The Standard Model of particle physics postulates that the Higgs potential becomes unstable when the Higgs field reaches high energies, approximately around $10^{11}$ GeV. While currently inaccessible through direct collider experiments, the authors propose that this Higgs field instability could produce detectable signals in the form of gravitational waves.

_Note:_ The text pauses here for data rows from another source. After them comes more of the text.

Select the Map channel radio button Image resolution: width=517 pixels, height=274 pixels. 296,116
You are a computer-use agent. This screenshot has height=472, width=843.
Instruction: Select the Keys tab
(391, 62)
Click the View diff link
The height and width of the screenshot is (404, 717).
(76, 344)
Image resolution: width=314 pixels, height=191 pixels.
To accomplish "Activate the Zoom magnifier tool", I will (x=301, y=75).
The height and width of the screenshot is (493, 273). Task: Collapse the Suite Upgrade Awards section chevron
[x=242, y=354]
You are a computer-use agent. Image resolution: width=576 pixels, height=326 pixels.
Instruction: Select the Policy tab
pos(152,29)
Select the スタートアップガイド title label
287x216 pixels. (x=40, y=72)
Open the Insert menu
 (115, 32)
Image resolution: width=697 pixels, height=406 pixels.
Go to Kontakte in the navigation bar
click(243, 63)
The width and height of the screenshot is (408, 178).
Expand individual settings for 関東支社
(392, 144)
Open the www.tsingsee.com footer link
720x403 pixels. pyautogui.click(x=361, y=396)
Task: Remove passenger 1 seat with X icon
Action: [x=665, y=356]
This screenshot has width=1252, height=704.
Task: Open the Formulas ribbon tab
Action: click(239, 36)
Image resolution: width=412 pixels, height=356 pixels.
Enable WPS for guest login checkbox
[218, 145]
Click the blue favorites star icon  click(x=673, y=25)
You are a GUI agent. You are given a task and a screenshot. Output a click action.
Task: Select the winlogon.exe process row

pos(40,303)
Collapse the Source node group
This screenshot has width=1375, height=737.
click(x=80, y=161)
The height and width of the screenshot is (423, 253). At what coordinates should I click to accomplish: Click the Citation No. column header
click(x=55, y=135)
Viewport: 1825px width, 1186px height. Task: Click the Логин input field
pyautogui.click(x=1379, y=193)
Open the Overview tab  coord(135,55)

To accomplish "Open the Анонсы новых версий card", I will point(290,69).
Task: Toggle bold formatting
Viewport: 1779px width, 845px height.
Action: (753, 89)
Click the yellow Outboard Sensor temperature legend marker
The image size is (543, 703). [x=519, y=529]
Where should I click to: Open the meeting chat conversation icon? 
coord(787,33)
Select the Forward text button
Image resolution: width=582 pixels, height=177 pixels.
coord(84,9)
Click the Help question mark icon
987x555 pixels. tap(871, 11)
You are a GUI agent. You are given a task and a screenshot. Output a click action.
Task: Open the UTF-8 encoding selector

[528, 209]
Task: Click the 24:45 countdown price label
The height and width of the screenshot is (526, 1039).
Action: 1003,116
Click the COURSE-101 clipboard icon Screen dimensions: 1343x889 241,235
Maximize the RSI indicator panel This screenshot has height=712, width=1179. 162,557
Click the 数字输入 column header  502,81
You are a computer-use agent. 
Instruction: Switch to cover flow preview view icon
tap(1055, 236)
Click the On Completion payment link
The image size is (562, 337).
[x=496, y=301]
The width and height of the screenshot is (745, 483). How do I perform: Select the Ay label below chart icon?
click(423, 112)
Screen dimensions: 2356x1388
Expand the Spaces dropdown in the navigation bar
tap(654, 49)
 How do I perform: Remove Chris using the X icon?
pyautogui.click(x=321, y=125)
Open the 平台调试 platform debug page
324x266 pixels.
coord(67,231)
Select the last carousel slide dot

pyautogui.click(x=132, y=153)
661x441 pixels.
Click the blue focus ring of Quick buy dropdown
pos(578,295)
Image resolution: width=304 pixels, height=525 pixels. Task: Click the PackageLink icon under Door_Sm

These GWs are generated as secondary sources due to the Higgs field fluctuations during inflation.

Detailed Findings

1. Higgs Instability and Gravitational Waves:
   • The authors describe a scenario where Higgs fluctuations, induced during the inflationary phase, can source gravitational waves.
   • They extensively model the GW spectrum, computing characteristics such as amplitude, frequency at the peak, and the spectral index.
2. Detection Possibilities:
   • The paper posits that, depending on the exact masses of the Higgs and top quark, upcoming and planned gravitational wave detectors like LISA, the Einstein Telescope, and Advanced-LIGO could potentially observe this stochastic GW background.
   • This synchronization of collider physics with GW detection could provide complementary insights into the Higgs sector.
3. Spectral Characteristics:
   • The paper forecasts that the power spectrum of these gravitational waves would have a typical energy density $\Omega_{\rm GW} \sim 10^{-8}$ at the peak frequency.
   • Interestingly, the spectral index is predicted to vary, showing a "blue" tilt (increasing amplitude with frequency) with $n_T \simeq 3$ for frequencies below the peak, transitioning to a "red" tilt (decreasing amplitude) of $n_T \simeq -0.6$ above the peak.
4. Implications for Dark Matter and Cosmology:
   • An additional implication raised is the potential connection to dark matter, suggesting these Higgs fluctuations may have produced primordial black holes, a proposed constituent of dark matter.
   • This connection between fundamental particle physics and cosmological phenomena offers a promising direction for resolving some outstanding theoretical and empirical puzzles.

Implications and Future Directions

The findings of this research carry several theoretical implications:

• High-Energy Physics Risk: The described mechanisms open a novel observational horizon, enabling indirect investigation of super-high energy physics domains that can otherwise only be hypothesized.
• Inflationary Cosmology Insights: Understanding the explicit dynamics of the Higgs field during inflation could provide crucial insights into early Universe models and the behavior of fundamental forces at unprecedented energies.
• Dark Matter Exploration: Should primordial black holes be detected, perhaps unusual in mass distributions predicted by other models, researchers could lean on this framework to explore their potential SM origin.

Given these implications, the paper bridges gaps between particle physics and cosmology, making it an essential reference for future explorations aiming to deepen our understanding of the Universe’s birth and its fundamental laws. It emphasizes the need for further experimental advancements in both particle collider and gravitational wave research to confirm or refute these propositions. Such interdisciplinary studies are likely to play pivotal roles in the evolution of theoretical physics and cosmology in the forthcoming years.